BEGIN Data

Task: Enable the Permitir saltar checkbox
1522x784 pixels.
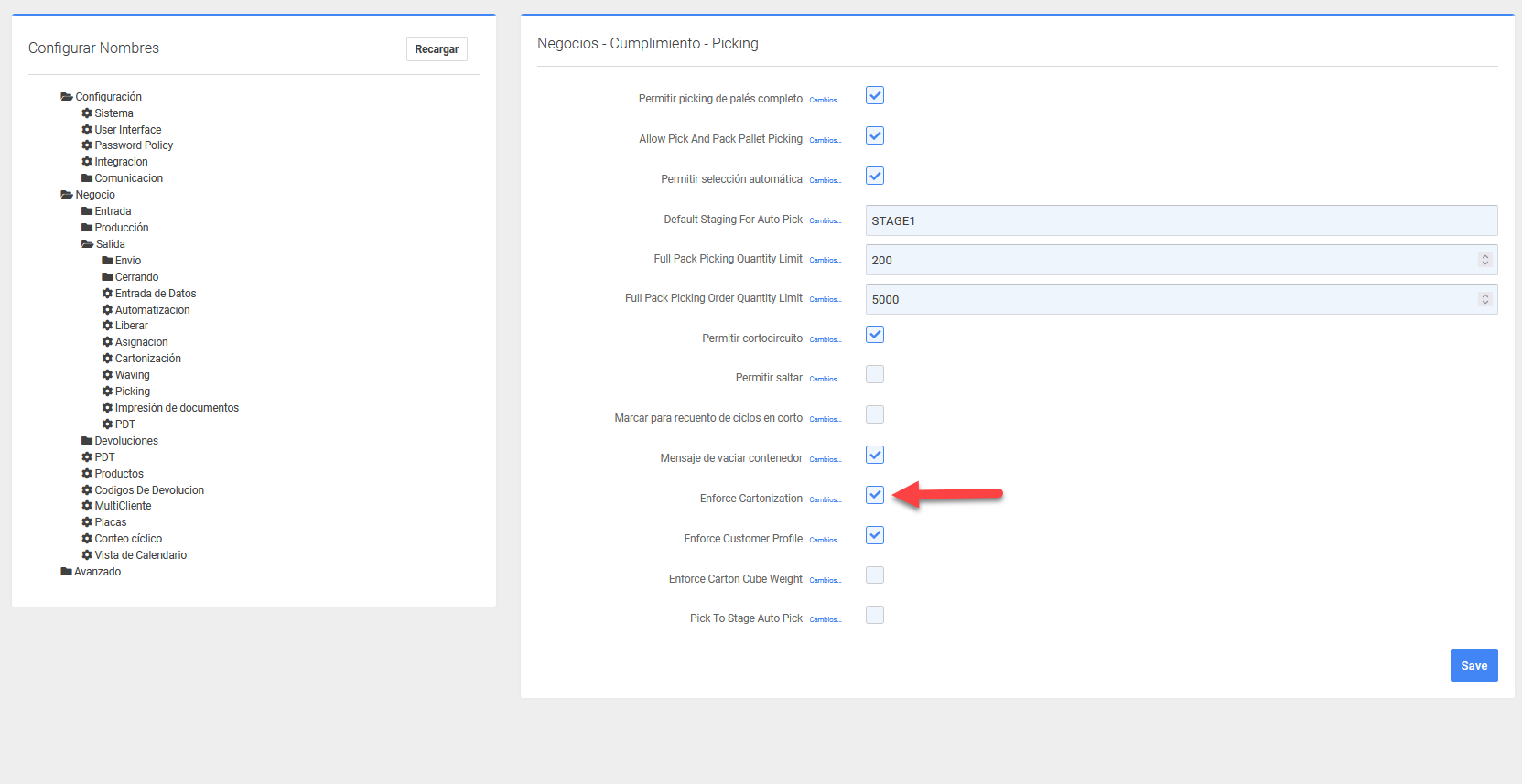Action: point(875,374)
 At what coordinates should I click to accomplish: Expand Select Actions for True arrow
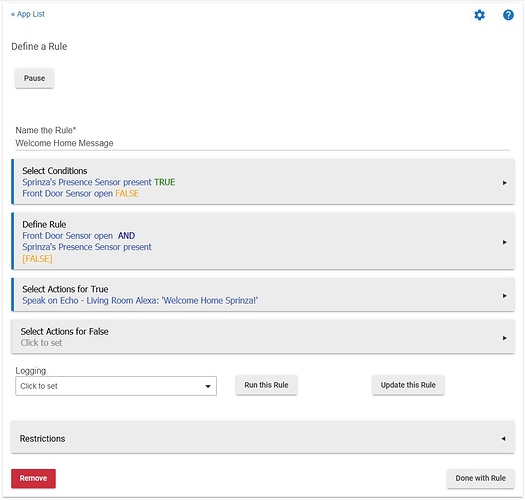[x=504, y=296]
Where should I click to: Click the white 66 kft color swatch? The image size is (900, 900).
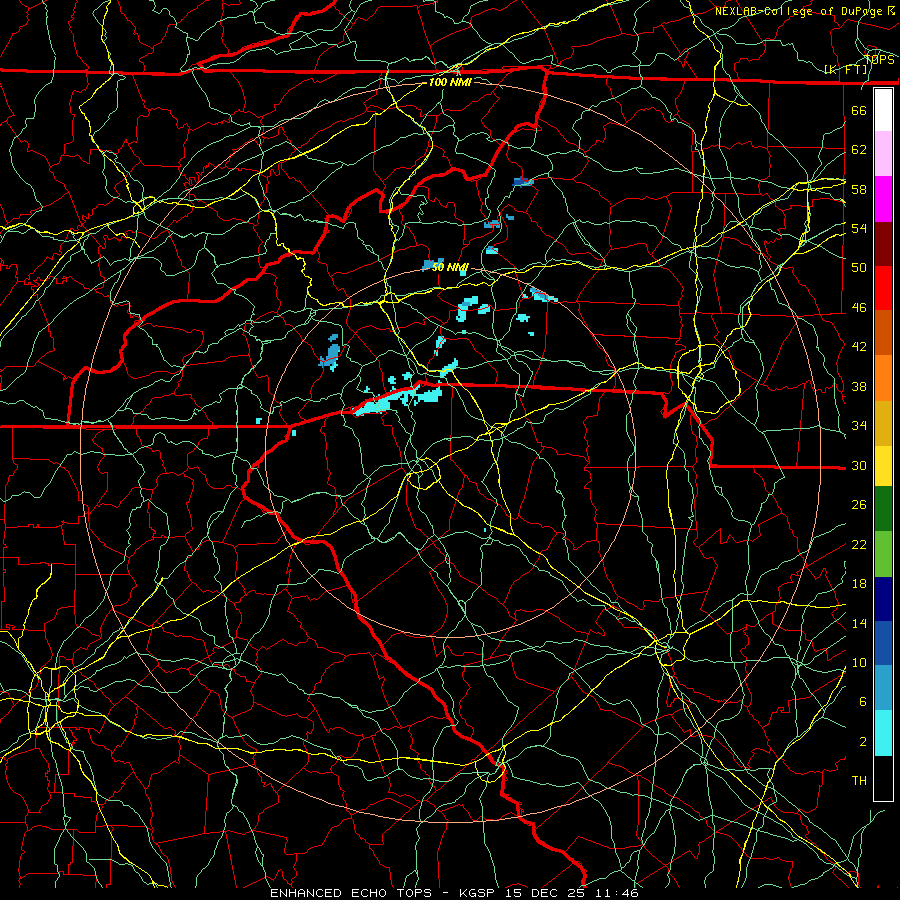pyautogui.click(x=883, y=110)
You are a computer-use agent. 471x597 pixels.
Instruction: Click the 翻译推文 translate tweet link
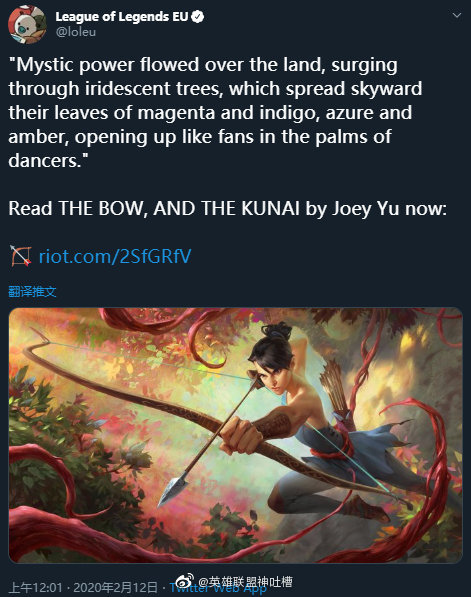coord(32,292)
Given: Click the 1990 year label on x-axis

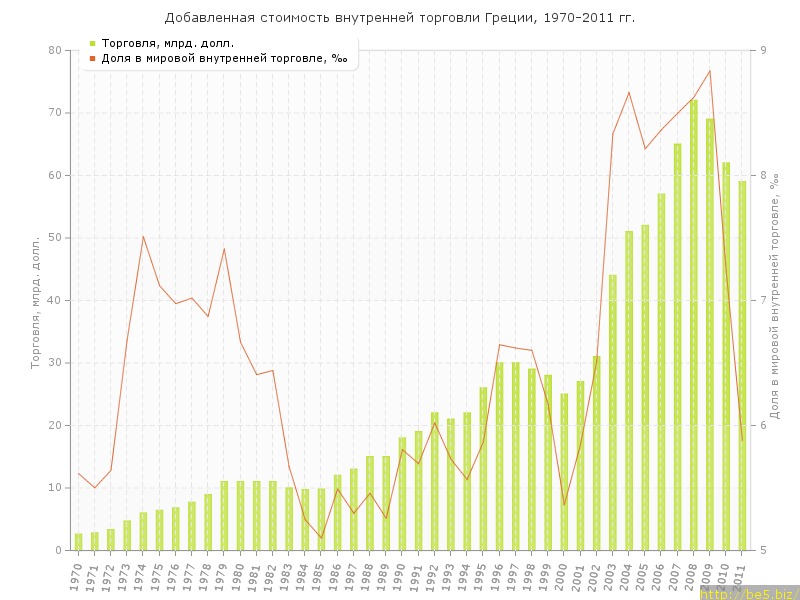Looking at the screenshot, I should point(400,575).
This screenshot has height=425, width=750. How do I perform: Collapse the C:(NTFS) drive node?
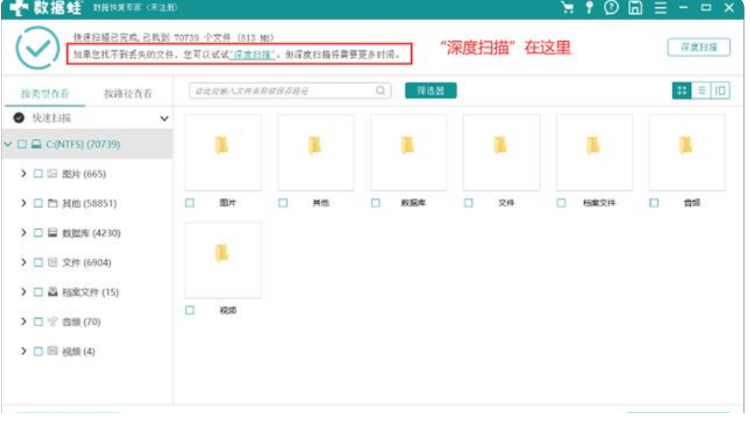(8, 145)
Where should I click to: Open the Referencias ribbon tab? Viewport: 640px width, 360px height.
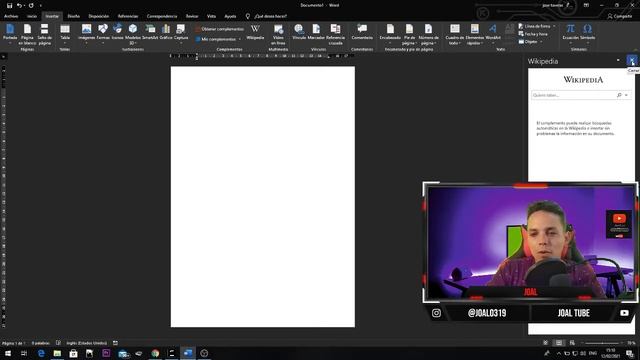tap(128, 16)
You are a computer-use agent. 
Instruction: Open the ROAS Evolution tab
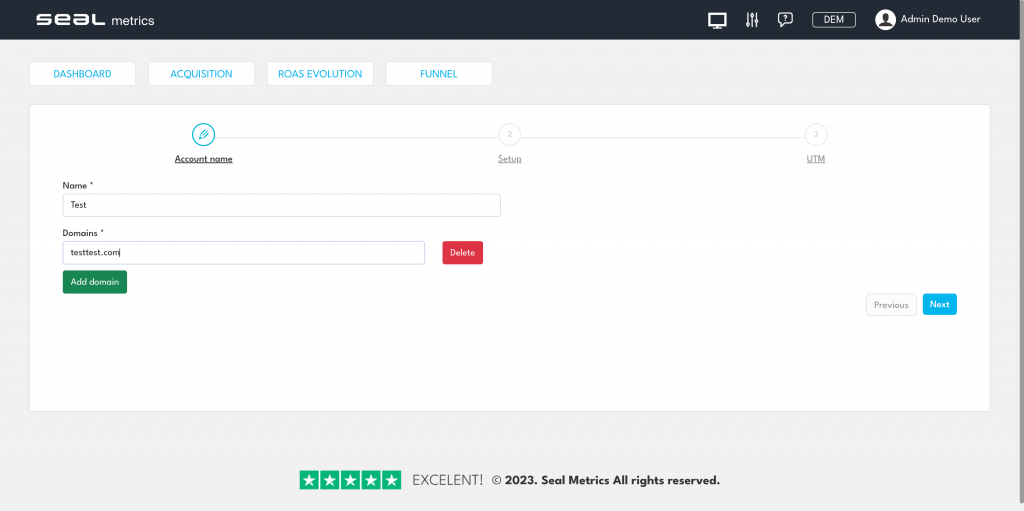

END Data

The task: What you return should match the material line for line, with the images removed.

Task answer:
Task: Enable the Permitir saltar checkbox
1522x784 pixels.
Action: point(875,374)
 At what coordinates should I click to accomplish: Expand Select Actions for True arrow
[x=504, y=296]
Where should I click to: Click the white 66 kft color swatch? The image size is (900, 900).
pyautogui.click(x=883, y=110)
You are a computer-use agent. 471x597 pixels.
Instruction: Click the 翻译推文 translate tweet link
coord(32,292)
Given: Click the 1990 year label on x-axis

Looking at the screenshot, I should point(400,575).
This screenshot has height=425, width=750. How do I perform: Collapse the C:(NTFS) drive node?
(8, 145)
Where should I click to: Open the Referencias ribbon tab? Viewport: 640px width, 360px height.
tap(128, 16)
You are a computer-use agent. 
Instruction: Open the ROAS Evolution tab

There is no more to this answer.